A call to action to institute guidelines governing ethical publishing of science and medicine free of divisive political opinion. Change the corporate behavior of Elsevier!

0 have signed. Let’s get to 7,500!

Science and medicine should be a cohesive force for uniting the worlds citizens.

We are greatly concerned that the current corporate policy of Reed Elsevier has enabled one of its major publications, The Lancet, to publish one sided, unbalanced, egregious anti-Israel invective, content that has no place in a general medical journal (An open letter for the people in Gaza Volume 384, Issue 9941, Pages 397 - 398, 2 August 2014).

Moreover, the authors of “The open letter to Gaza” failed to disclose, as required, their relevant personal and professional relationships, a direct violation of Elsevier conflict of interest guidelines. 

Elsevier has neglected to exercise appropriate oversight in putting in place clear guidelines that dictate the limits of political opinion appropriate for publication in medical and scientific journals. Elsevier does not appear to adhere to guidelines that dictate how major conflict of interest violations are to be remedied, for example, by retraction of disputed articles.

Although we have collectively engaged Elsevier in an active dialogue surrounding this issue since the beginning of August, Elsevier has declined to accept responsibility or take remedial action, for publishing an inappropriate polemical letter written by a group of authors with a long history of anti-Israeli bias. Several authors of the Open Letter to Gaza have, in some instances, openly justified the 9/11 terrorist attacks, and, in other cases, circulated videos promoting the views of the Ku Klux Klan.

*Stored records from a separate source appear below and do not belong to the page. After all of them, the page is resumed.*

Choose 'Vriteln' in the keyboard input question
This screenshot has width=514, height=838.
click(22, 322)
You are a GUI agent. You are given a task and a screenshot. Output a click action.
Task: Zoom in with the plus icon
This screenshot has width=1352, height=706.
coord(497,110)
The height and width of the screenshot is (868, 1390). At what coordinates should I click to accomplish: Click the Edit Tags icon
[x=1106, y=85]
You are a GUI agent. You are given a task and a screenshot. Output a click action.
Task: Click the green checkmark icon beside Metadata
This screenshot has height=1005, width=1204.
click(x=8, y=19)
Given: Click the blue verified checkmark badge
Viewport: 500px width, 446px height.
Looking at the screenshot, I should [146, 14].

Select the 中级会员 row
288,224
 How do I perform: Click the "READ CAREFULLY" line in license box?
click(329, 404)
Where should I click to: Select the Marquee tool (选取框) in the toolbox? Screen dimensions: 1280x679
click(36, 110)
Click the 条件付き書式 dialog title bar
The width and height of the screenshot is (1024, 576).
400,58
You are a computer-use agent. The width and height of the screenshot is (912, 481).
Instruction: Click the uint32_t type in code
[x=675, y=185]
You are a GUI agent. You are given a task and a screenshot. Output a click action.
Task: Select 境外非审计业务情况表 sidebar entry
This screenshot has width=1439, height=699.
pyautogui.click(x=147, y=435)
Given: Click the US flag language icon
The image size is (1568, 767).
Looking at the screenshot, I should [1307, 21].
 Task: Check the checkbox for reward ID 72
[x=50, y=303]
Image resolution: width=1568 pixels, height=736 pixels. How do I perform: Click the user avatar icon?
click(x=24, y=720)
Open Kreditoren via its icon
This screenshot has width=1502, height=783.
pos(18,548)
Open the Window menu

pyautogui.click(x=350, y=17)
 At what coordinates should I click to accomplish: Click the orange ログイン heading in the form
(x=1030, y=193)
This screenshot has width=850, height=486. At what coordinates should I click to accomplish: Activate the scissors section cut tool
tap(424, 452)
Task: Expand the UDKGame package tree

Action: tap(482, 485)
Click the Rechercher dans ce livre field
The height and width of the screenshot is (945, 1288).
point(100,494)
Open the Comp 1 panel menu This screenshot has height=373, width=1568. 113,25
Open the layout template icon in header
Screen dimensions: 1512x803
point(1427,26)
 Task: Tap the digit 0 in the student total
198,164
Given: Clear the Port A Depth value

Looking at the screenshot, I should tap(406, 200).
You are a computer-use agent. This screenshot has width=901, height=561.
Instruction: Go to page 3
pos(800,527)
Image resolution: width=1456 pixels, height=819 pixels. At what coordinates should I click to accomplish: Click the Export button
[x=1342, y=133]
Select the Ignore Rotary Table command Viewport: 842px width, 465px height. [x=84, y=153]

In publishing “An Open Letter for the people of Gaza”, The Lancet and Elsevier have supported and indirectly promoted accusations that Israel has willfully perpetrated a massacre in Gaza, while completely ignoring the more complex reality of a Hamas-initiated missile attack, from sites adjacent to or within hospitals, mosques, and UN facilities. These Hamas  attacks were directed at Israeli civilian population centers, including schools, houses, and an international airport, and when Israel attempted to defend its citizens, The Lancet published content suggesting Israel was guilty of war crimes.

We believe that as the publisher, and owner of its journals and as the employer of its editorial staff, Reed Elsevier is directly responsible for ensuring that the editorial mandate of its publications is unambiguously defined, and that the content of its journals is accurate, free of bias, and falls within publicly stated editorial objectives that reflect the scientific scope defined for each specific publication.

Our view is that Elsevier must retract “An open letter for the people of Gaza”. This letter contains hateful falsehoods, malevolent political opinion, and inaccuracies that have no place in a general medical journal. Furthermore, to prevent future occurrences of this nature, we encourage Elsevier to put in place a rigorous and transparent code of conduct for its editorial staff that outlines that submissions containing hateful political opinion and unsubstantiated assertions have no place in its journals. Elsevier must make it very clear to its employees and customers where it stands on the politicization of its business units and publications. Finally, Elsevier must establish procedures and remedies for dealing with published content that has violated the Elsevier code of conduct.